§ **ABOUT THIS TASK**: Reproduce the records from their start through the line containing "coordinates (34, 187).", switching "Describe" to "Identify" and leaving everything else unchanged.

§ **RECORDS SUPPLIED**:

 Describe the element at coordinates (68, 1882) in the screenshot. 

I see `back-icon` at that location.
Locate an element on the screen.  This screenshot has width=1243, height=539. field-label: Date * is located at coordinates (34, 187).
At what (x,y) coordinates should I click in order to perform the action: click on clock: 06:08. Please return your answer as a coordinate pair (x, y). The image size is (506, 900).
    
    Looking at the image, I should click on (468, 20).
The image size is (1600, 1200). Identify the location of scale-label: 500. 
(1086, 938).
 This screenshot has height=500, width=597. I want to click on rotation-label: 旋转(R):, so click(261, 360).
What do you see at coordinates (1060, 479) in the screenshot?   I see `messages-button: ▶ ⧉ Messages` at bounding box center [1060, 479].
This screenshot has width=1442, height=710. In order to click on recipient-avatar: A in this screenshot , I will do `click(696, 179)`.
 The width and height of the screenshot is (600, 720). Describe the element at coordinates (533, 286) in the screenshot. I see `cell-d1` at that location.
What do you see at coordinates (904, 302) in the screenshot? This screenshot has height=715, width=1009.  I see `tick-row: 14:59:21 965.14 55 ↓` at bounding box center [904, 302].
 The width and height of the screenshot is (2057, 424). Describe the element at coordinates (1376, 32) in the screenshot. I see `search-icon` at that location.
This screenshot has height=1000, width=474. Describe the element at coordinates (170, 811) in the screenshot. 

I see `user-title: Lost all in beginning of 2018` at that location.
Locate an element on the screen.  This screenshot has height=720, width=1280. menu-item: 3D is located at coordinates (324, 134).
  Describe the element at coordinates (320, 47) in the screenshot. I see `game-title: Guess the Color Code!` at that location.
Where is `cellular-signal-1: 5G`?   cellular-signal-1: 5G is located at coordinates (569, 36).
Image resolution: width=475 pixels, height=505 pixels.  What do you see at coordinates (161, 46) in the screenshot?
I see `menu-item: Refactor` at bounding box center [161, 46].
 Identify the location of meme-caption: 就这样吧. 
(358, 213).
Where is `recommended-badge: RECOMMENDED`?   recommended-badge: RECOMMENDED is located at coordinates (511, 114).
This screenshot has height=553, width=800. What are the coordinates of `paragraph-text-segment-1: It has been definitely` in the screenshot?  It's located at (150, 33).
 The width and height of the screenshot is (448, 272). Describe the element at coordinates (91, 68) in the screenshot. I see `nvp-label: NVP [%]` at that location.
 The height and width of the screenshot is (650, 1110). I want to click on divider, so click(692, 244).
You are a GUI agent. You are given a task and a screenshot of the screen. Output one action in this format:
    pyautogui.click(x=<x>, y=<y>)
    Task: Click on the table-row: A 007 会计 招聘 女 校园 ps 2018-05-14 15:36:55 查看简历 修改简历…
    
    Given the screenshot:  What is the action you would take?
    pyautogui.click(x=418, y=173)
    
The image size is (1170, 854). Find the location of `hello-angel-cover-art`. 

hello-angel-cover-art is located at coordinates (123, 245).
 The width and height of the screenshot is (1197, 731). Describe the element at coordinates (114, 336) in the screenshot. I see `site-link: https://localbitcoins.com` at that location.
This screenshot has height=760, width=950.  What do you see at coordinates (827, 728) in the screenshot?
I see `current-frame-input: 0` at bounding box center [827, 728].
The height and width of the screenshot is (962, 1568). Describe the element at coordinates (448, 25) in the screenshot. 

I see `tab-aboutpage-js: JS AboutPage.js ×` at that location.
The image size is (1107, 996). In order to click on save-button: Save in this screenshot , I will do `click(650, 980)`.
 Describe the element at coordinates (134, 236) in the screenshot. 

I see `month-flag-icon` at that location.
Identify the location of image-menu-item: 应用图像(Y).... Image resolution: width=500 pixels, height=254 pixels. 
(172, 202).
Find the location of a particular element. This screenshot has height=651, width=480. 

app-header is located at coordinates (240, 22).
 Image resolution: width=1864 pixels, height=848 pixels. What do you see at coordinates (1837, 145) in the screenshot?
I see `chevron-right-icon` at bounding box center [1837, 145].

§ **EXERCISE RESPONSE**:
 Identify the element at coordinates (68, 1882) in the screenshot. 

I see `back-icon` at that location.
Locate an element on the screen.  This screenshot has width=1243, height=539. field-label: Date * is located at coordinates (34, 187).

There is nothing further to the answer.